Open jgockley62 opened 2 months ago

jgockley62 commented 2 months ago

Hi,

I have a data set of single cell RNA seq run out on 167 individuals, with individuals spread across several batches. I want to run a model across all cells such as ~ (1|Indv_ID) + (1|Batch) + cov_1 + cov_2. From what I understand, I could change the Indvidual ID to column name to sample_id and run:

mmDS(sce,
     covs = c( "cov_1" + "cov_2" ),
     method = "dream2",
     n_threads = 32 )

But this would only specify a mixed linear model of ~ (1|Indv_ID) + (1|Batch) + cov_1 + cov_2 correct? How could I add Batch as random effect, would renaming the column ID of batch to (1|Batch) ? Thanks

plger commented 2 months ago

Hi, No renaming the column won't help, right now it's not possible to specify 2 random effect variables. How are the individuals spread across the batches? If you have large batches containing the different experimental groups, then you should be fine modeling it as a fixed effect variable (I E. Normal covariate). If they're small, there's probably not much added value on top of the individuals effect, except of course of your aim is to understand individual vs batch variability (as opposed to identifying differences between experimental groups). Note also that we did not, in benchmarks, find an advantage of cell-level MM over pseudobulk analysis, and with that many samples I would definitely opt for pseudobulk...
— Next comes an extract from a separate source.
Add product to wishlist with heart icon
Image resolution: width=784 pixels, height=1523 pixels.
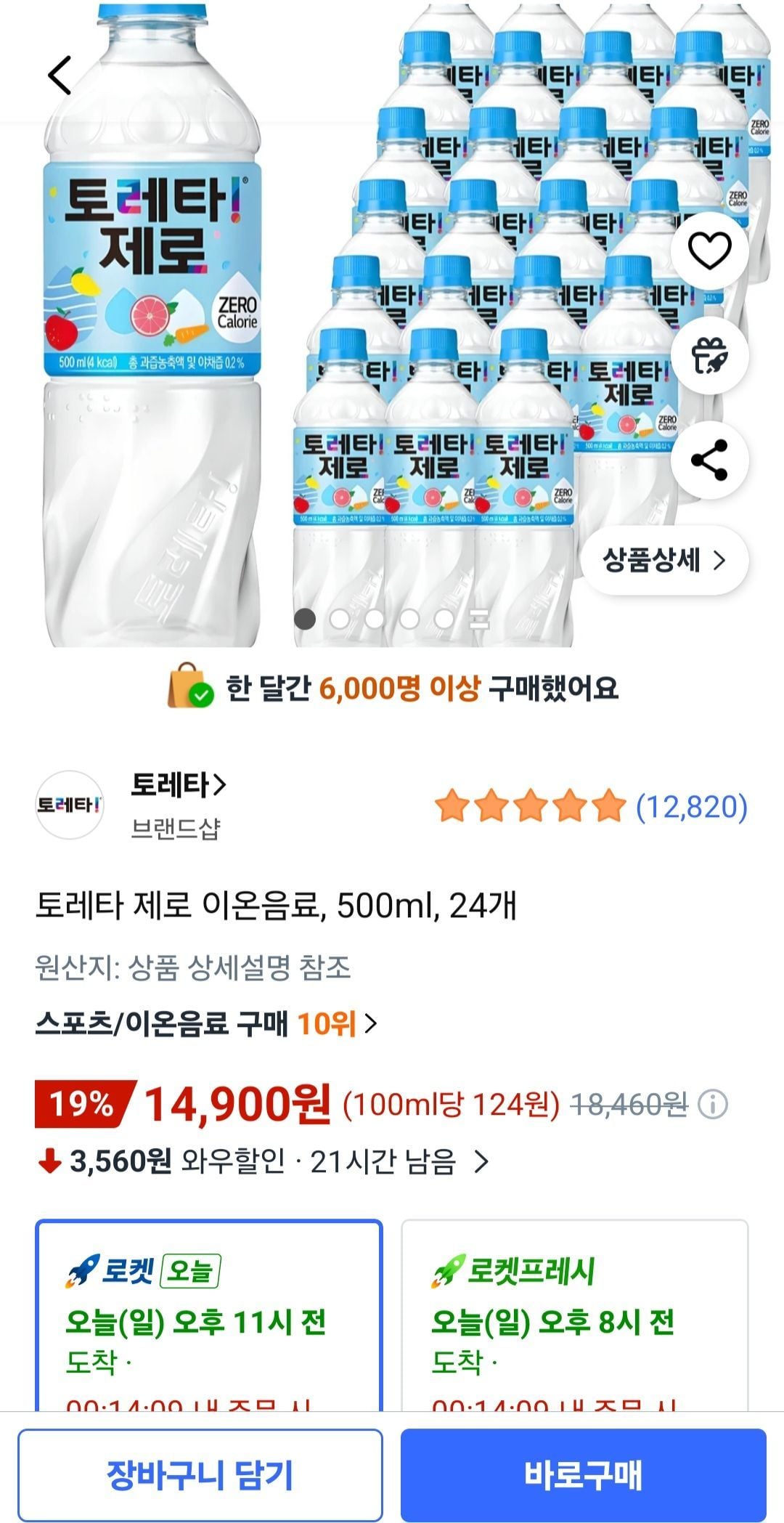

jgockley62 commented 2 months ago

Using as a fixed is possible, albeit not the most optimal. Its not posible to use a mixed model an then pseudobulk the corrected expression is it? ie 1) correct on the cell level: ~ (1|batch) + mt_Percent + logUMI 2) pseudobulk by individual 3) DE Analysis: ~ (1|IndvID) + sex + age + disease

plger commented 2 months ago

Hi, of course you can do that, but you lose the uncertainty related to the effect of the covariates you correct for, which is dangerous. This is getting into an area where we don't have very clear facts on which to base decisions, but I'm pretty confident that this is considerably worse than treating your batches as fixed effects. If you really insist on fitting the model you want to fit (and again I'm not sure you should), you can do it by splitting your clusters and manually running dream on each (instructions for dream are available in this vignette).

jgockley62 commented 2 months ago

I'll poke around the options and see how it pans out, thanks!